Abstract

The reaction of CoCl2, RuCl3, Na2(mp), and PBun3 (H2mp = 2-mercaptophenol, PBun3 = tri-n-butylphosphine) in ethanol in the molar ratio of 0.75:0.25:1:1 gave the complex Co6Ru2(mp)10(PBun3)6. The heterooctanuclear complex consists of six cobalt and two ruthenium ions chelated to as well as bridged by the 2-mercaptophenol ligands in a near-dimeric fashion with two μ2-OR groups bridging the two Co3Ru(mp)5(PBun3)3 fragments without a crystallographic center of symmetry. Each fragment is formed by binding two of the Co(mp)2(PBun3) structural units and one Co(mp) species to a central Ru(III) ion through the S donors of the five mp ligands, while the sixth coordination site of the octahedral Ru environment is completed by a phosphine ligand in the axial position. The Co6Ru2 moiety exhibits a zigzag assembly constructed by the μ2-O and μ2-S bridges of the bidentate 2-mercaptophenol ligands in a highly asymmetric fashion. The Co atoms are square pyramidally coordinated with apices that are occupied by the phosphine ligands or an oxygen atom from a mp2- ligand.

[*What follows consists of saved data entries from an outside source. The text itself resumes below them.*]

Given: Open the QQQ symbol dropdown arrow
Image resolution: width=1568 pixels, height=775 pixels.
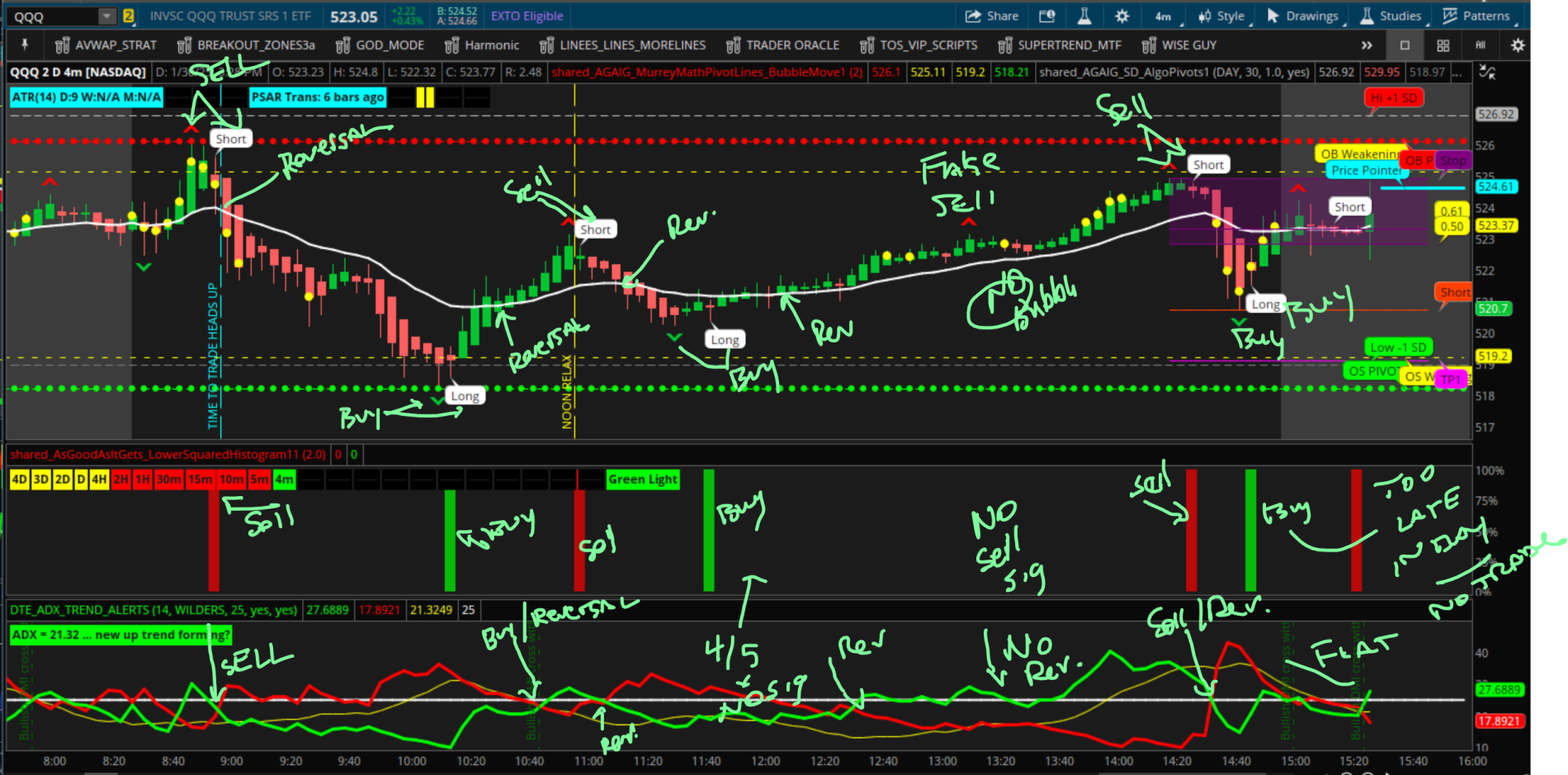Looking at the screenshot, I should [x=107, y=17].
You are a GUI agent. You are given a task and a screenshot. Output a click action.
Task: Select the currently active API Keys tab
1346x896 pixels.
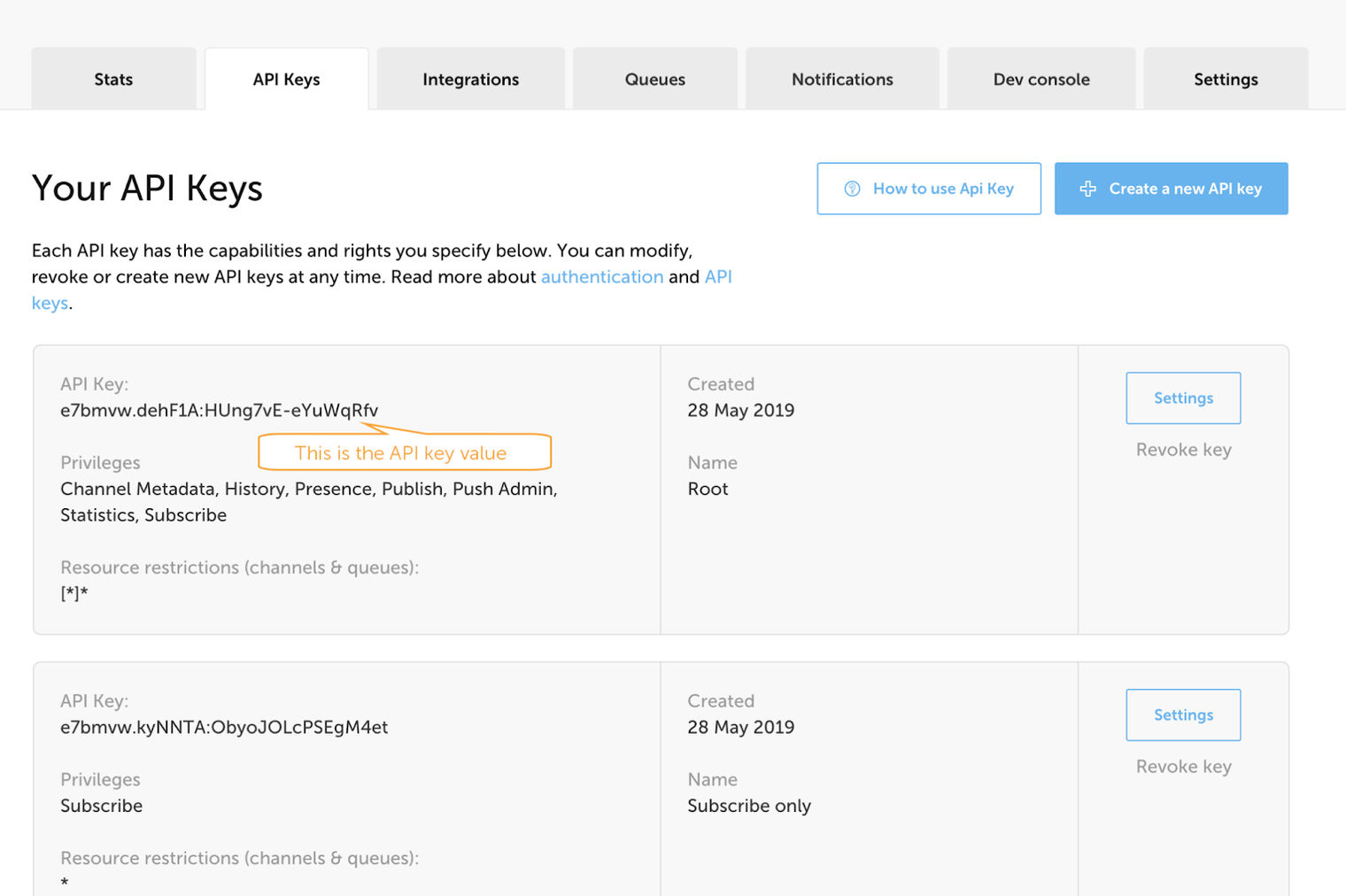click(x=286, y=79)
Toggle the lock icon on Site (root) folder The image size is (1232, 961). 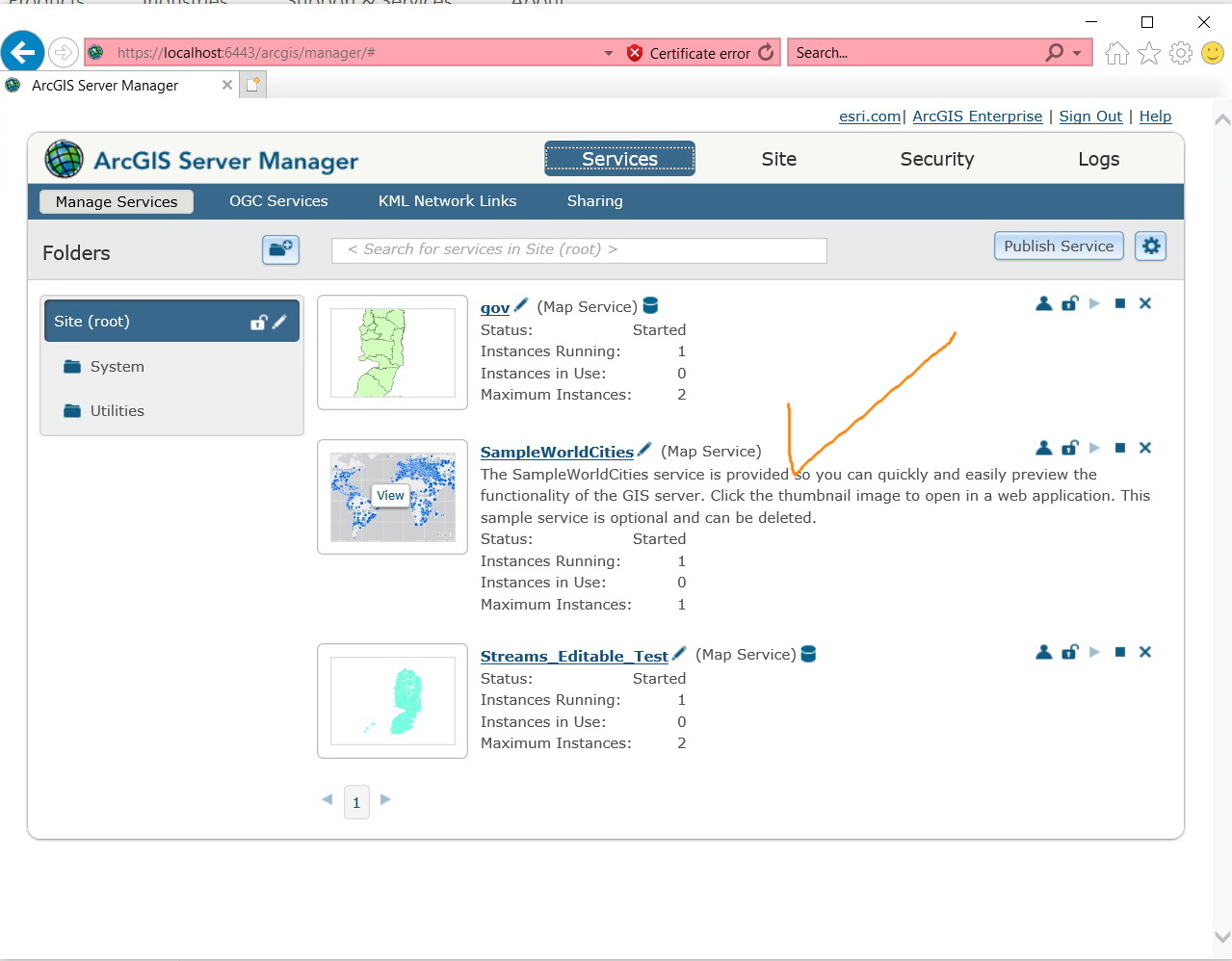[x=258, y=322]
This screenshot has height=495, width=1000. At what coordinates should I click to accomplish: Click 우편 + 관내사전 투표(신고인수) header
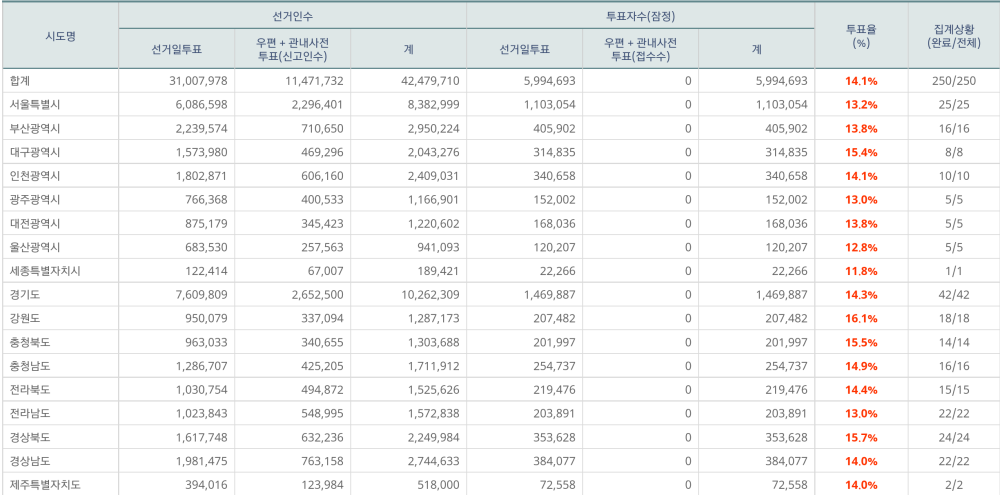point(292,49)
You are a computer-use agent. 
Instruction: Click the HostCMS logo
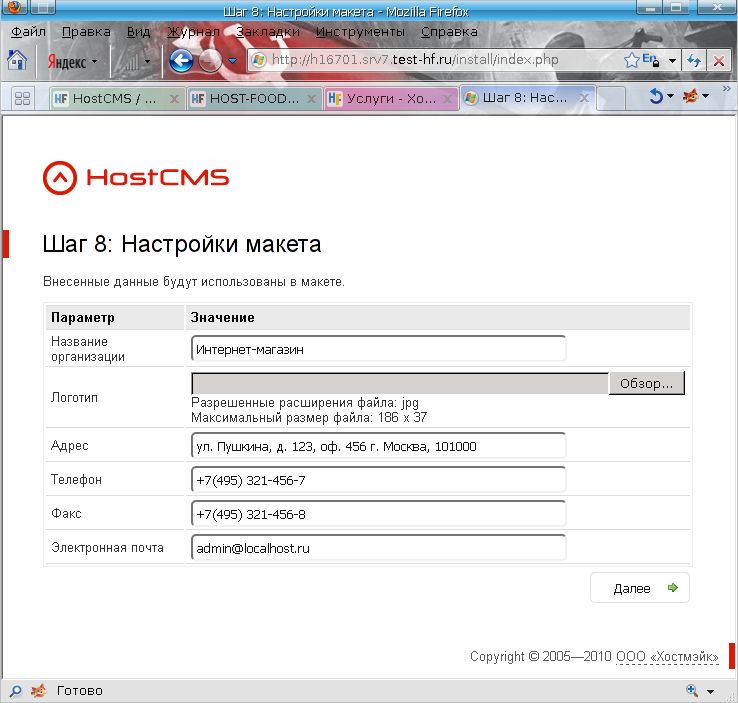click(136, 178)
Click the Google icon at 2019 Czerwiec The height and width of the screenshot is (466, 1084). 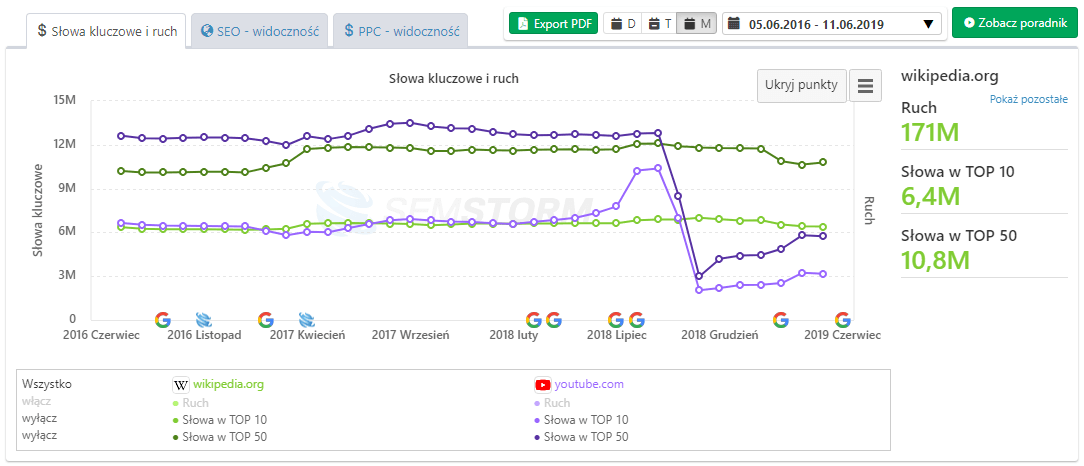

Variable-temperature magnetic susceptibilities that were measured in the temperature range 300−1.6 K reveal that the spin cluster exhibits weak antiferromagnetic exchange interactions. A quantitative interpretation of the magnetic data was carried out by the irreducible tensor operator approach. Crystal data of the complex are as follows: triclinic space group P1̄, a = 14.931(3) Å, b = 23.195(5) Å, c = 24.259(5) Å, α = 74.91(3)°, β = 74.83(3)°, γ = 78.80(3)°, and Z = 2.